[EXERCISE INSTRUCTIONS]
Retype, word for word, the line holding "Task: Open Phone" and each line after it down to the end of the data; pictures are not copied.

(Items listed in a dataset)
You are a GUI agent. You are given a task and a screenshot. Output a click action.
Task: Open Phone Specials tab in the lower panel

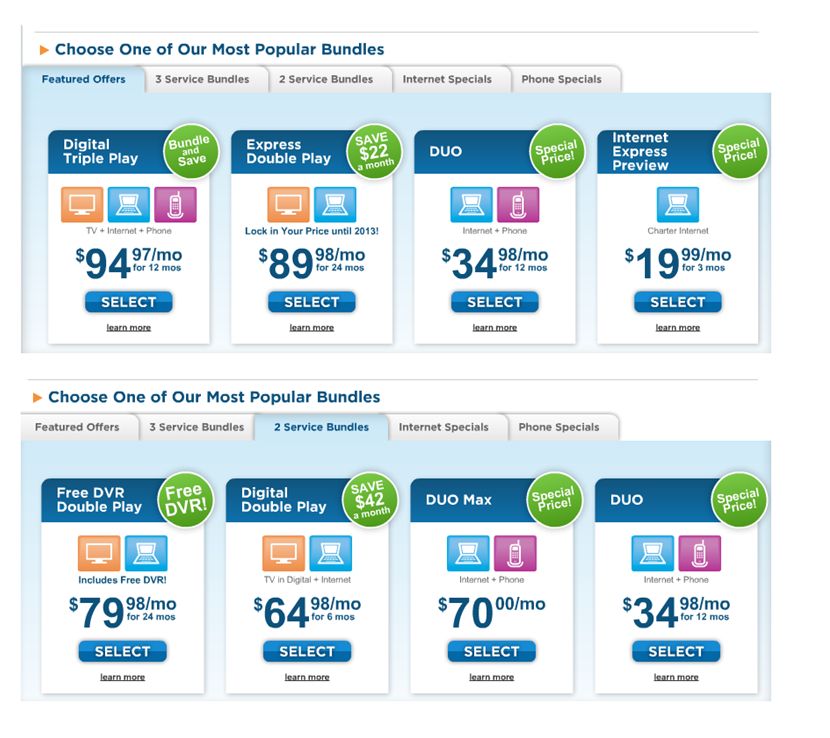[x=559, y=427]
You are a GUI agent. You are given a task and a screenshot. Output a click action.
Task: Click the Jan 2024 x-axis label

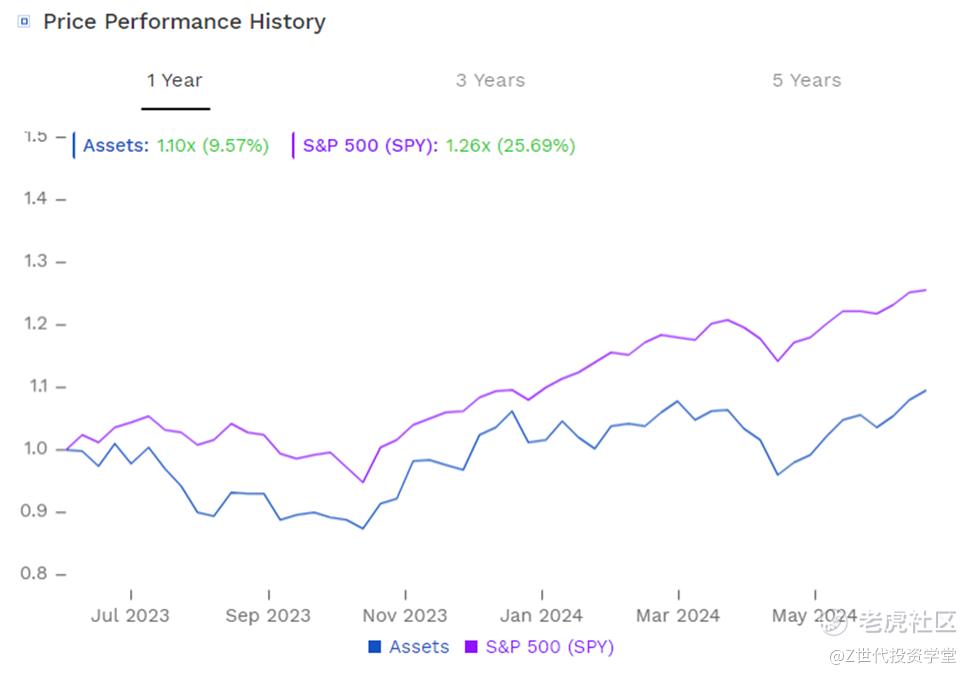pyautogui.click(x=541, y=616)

[SOLUTION FOR THIS EXERCISE]
Task: Open Phone Specials tab in the lower panel

[x=559, y=427]
You are a GUI agent. You are given a task and a screenshot. Output a click action.
Task: Click the Jan 2024 x-axis label

pyautogui.click(x=541, y=616)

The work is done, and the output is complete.